Can't Hit a Moving Target

Say what you will about the Republicans, but Dubya's one strong suit is his loyalty to his teammates. It must hearken back to his cheerleading days at Yale, when those bully boys pulled together for the common good, like piling up for a pyramid at halftime, or a leading a locomotive during the frenzied final moments of the fourth quarter.

So despite any rumors you hear about the growing discontentment with what Bush refers to as "my government," and the Republican pressure to drop Cheney just before or just after the 2006 Congressional elections, (depending on who you're talking to), Bush has asked Karl Rove to create a series of alternatives to the current Cheney model, all the while maintaining the Dick's paterfamilias stature in His government. The idea here is that if one Cheney look won't do, we'll just keep re-inventing him and count on public amnesia to take care of the rest. He's going to be the Madonna of the administration.

Once the nasty questions about Elvis and pills and fried peanut butter and banana sandwiches start to surface, as surface they must, Rove's next strategy will be to invoke the Where-Everybody-Knows-Your-Name look.

Norm-ie has a lot to offer the Dick. His one-of-the-boys demeanor will erase some of that Loser Who Extinguished Lynne's Flaming Batons in a Mayo Jar aura that has clung to him since high school. The thick Normie curls will warm his head in winter and put women voters in the mood to run their fingers through them. The beer may remind a few people of that unfortunate Seasoning incident, but we think overall that since beer is such a Guy drink that he will broaden his NASCAR appeal. Add to that Norm's basic kindness to that paragon of the Postal Service, Cliff Claven, and you'll have someone who reaches out to the little people in government.

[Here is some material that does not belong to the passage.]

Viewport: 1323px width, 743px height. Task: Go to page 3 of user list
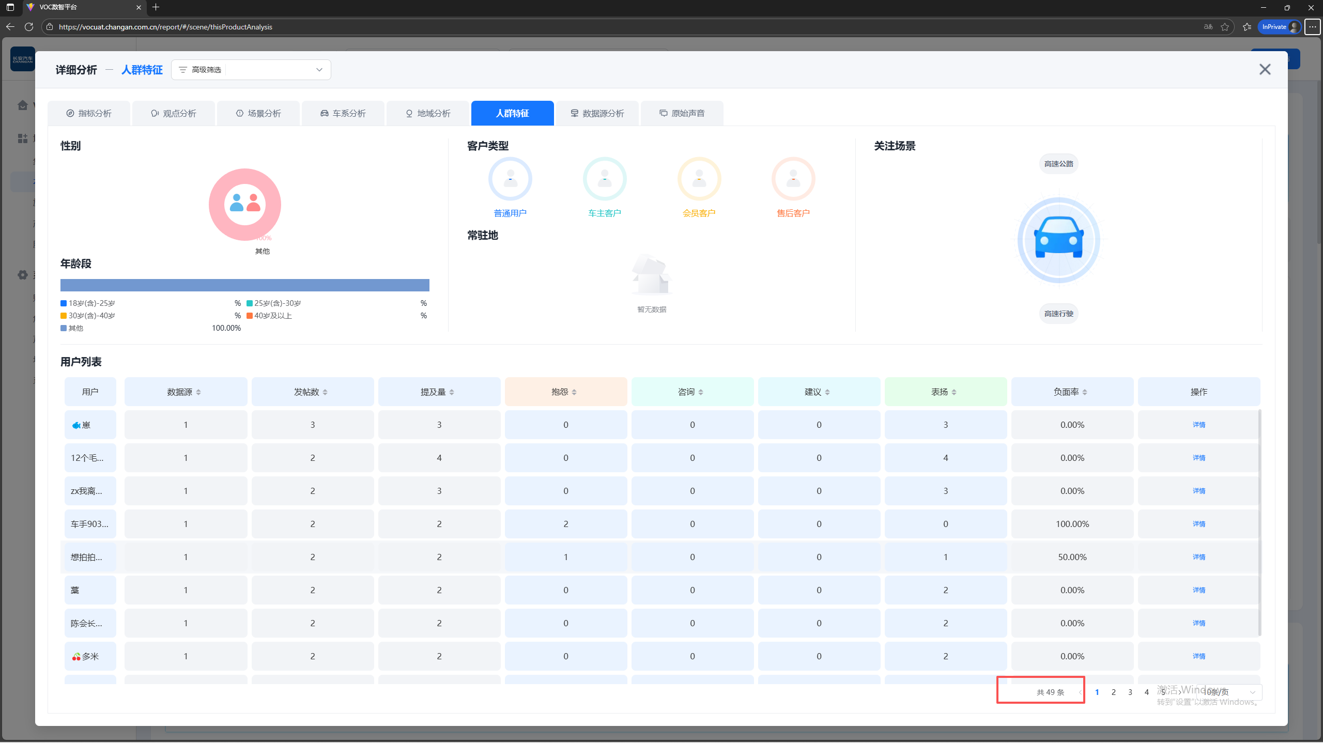1130,692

Rove may have a winner here, but should any questions arise about Norm's problematic employment history or indifference toward his wife, other incarnations lie just a little farther back in the Message Bin.

Comments:
That's the funniest %$#&* thing I've seen all month!
Wait till Princess Sparkle Pony gets a gander!
 
I came back to get another laugh. I can just see you photoshopping your little brains out, like a little junior sparkle pony.
 
Yes, Sparkle has been a major inspiration. Making little pictures is a great antidote to the fundamental crabbiness with the political scene...has been weighing my words down. Her Highney Sparkle has set me free. I kneel before her throne.
 
In my aged ignorance, I thought it was a Frankie Fontaine reference.
...Hahaha ..thanks Lulu.
 
lol..Frankie Fontaine.

You hit the nail on the head every time.

Thanks be to jesus..er Princess Sparkle for getting you into the realm, they are all very good, I want to post them all, one a day.Instead I will just link to you, we all need a smile when we head out the door to deal with the masses.